§ **PROVIDED RECORDS**:
....................

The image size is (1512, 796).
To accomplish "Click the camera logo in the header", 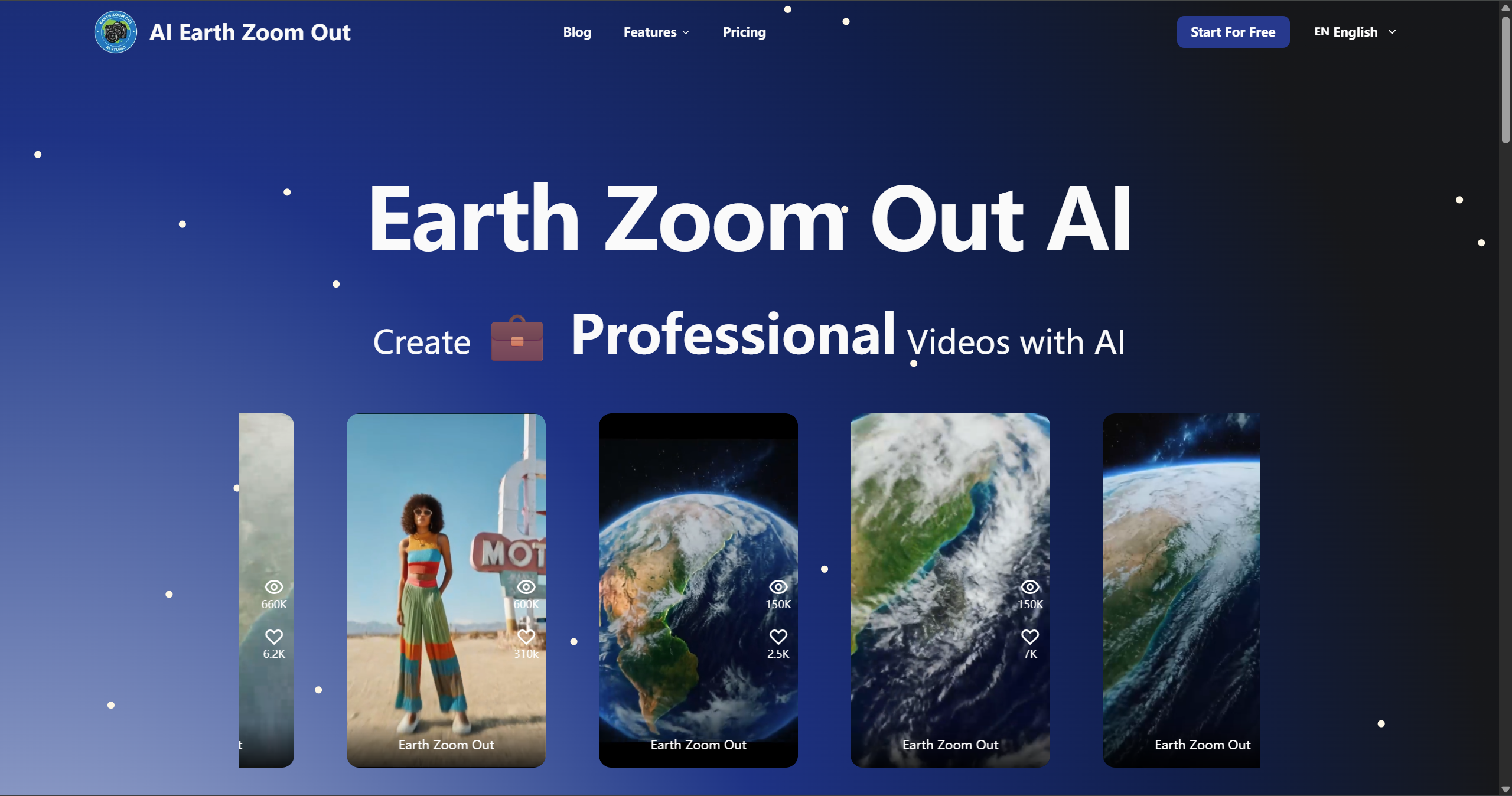I will (115, 32).
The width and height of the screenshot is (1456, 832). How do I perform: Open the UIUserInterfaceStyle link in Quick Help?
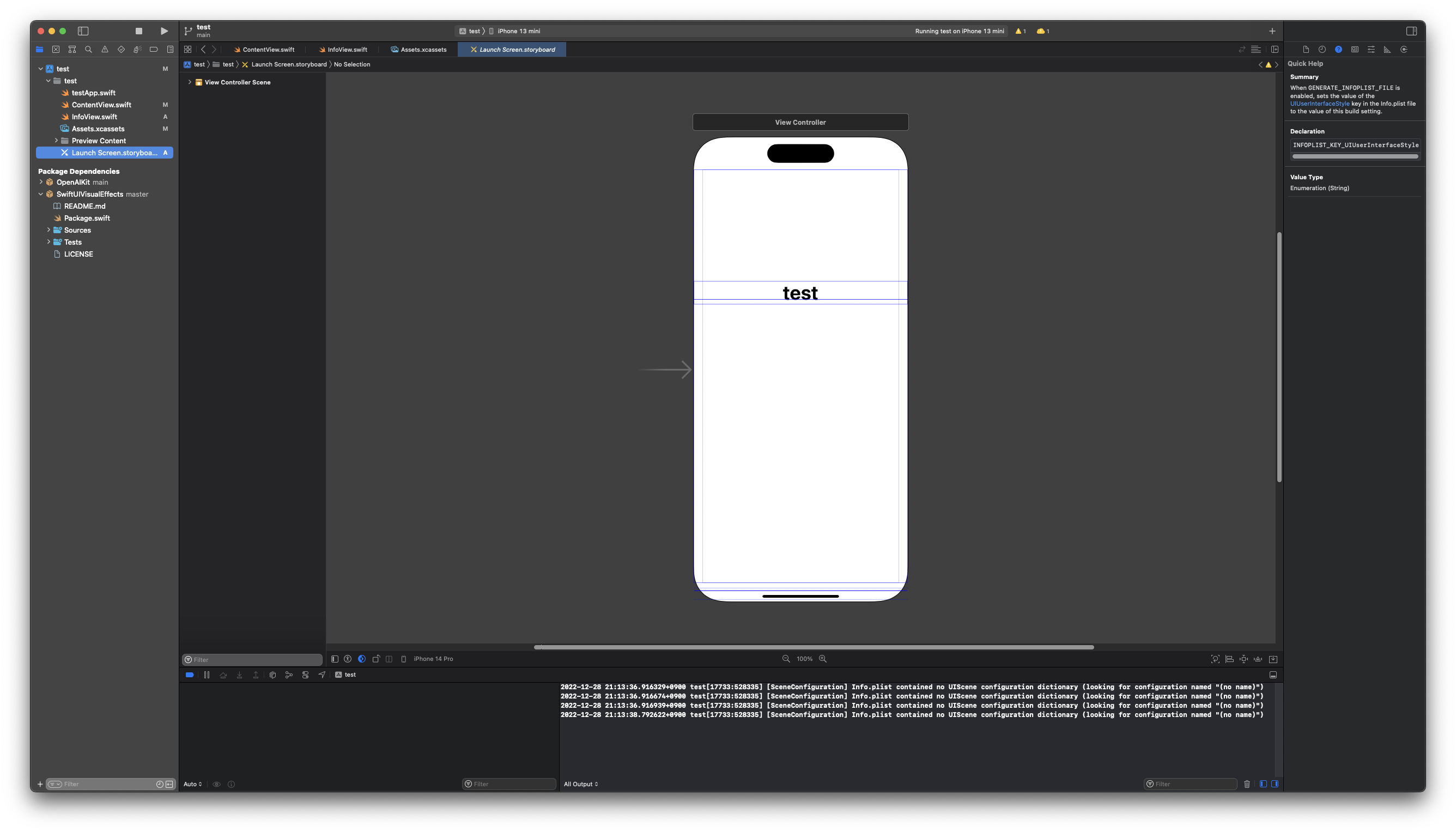coord(1319,104)
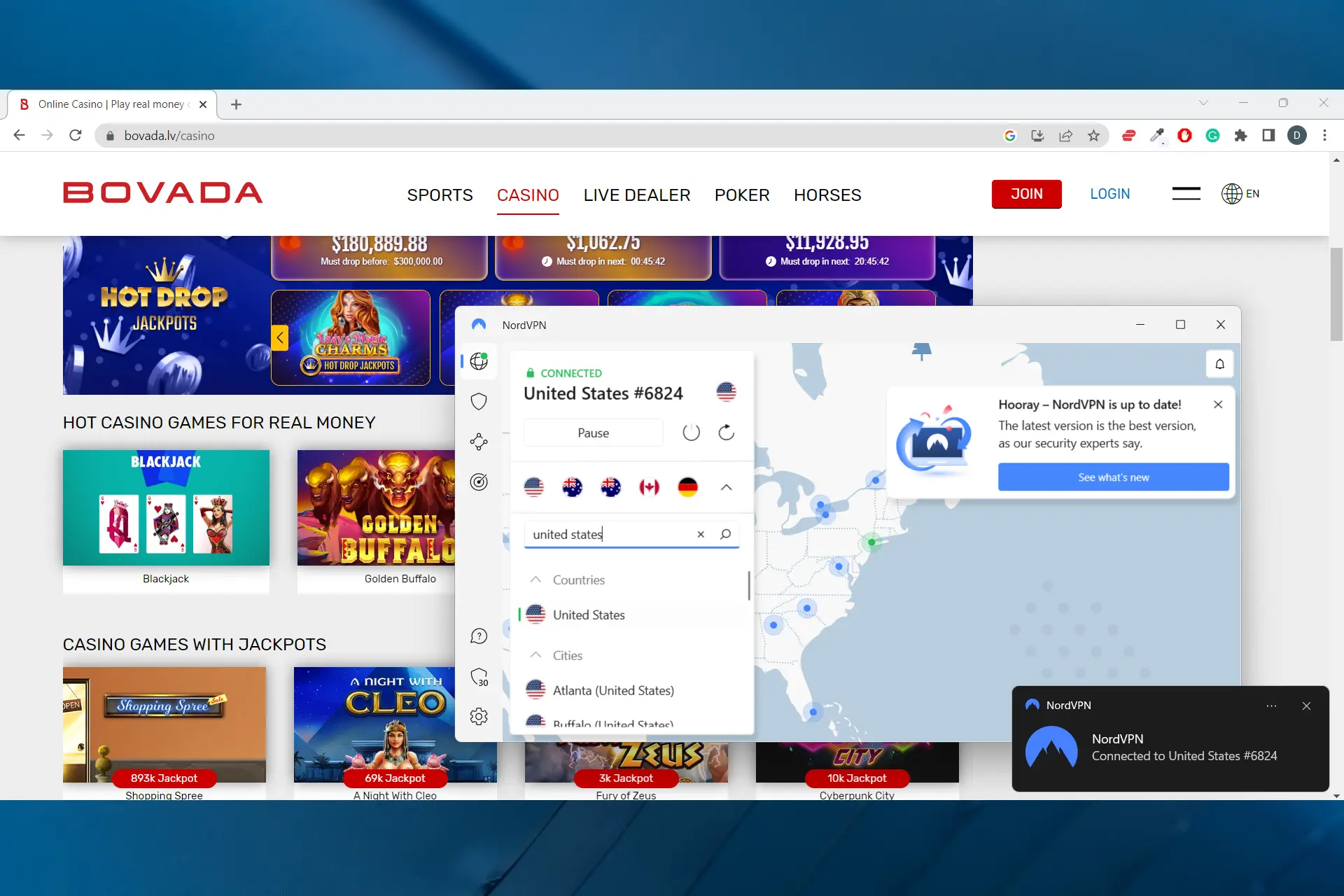1344x896 pixels.
Task: Select the VPN servers globe icon in NordVPN sidebar
Action: 479,361
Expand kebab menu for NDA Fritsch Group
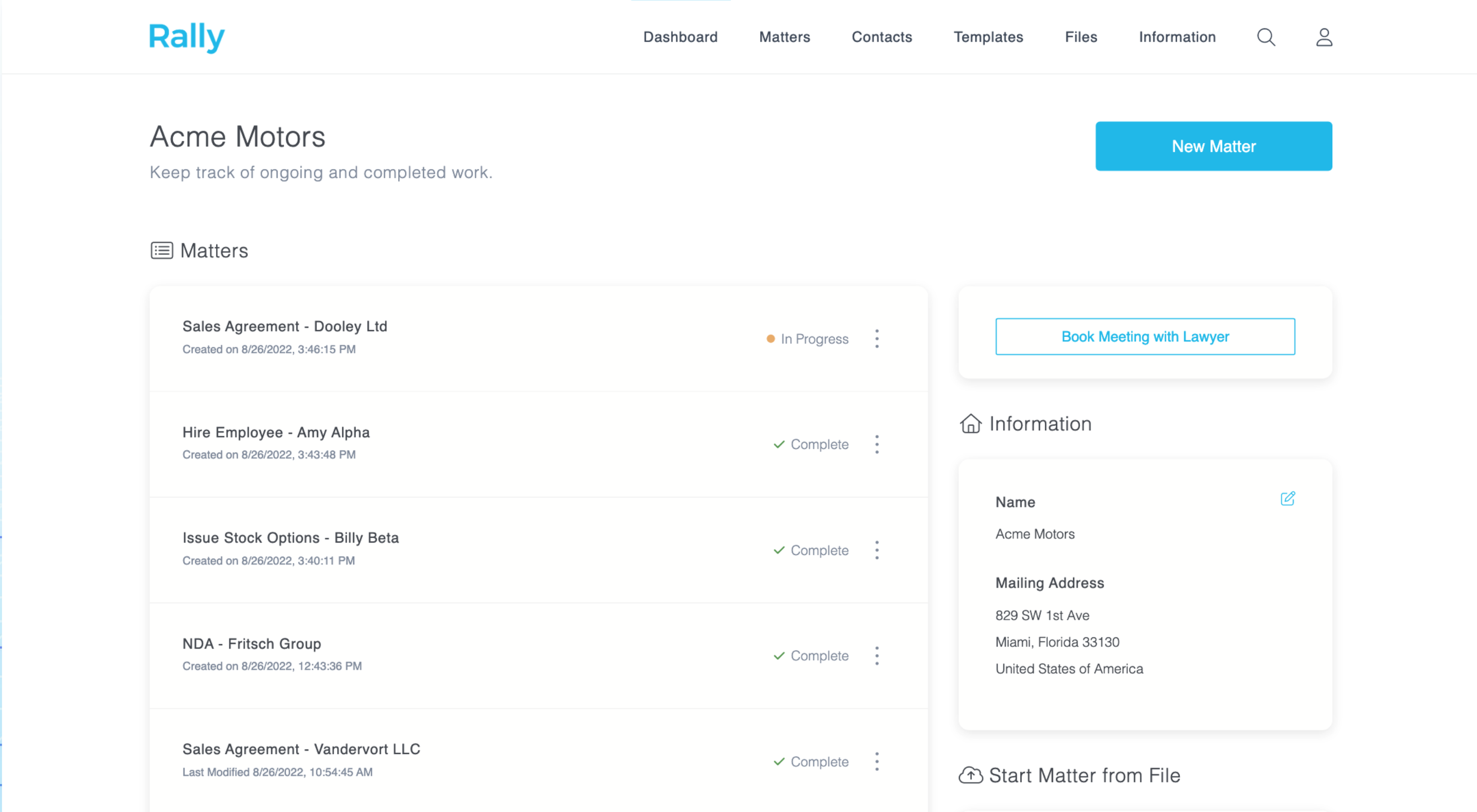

....................

§ **WORK ITEM**:
Restate, word for word, each line from the one with "The width and" to the end of the entries, both included, and keep every picture out.

§ **TASK RESULT**:
The width and height of the screenshot is (1456, 832). How do I perform: Open the UIUserInterfaceStyle link in Quick Help?
coord(1319,104)
1344x896 pixels.
Task: Select the VPN servers globe icon in NordVPN sidebar
Action: 479,361
Expand kebab menu for NDA Fritsch Group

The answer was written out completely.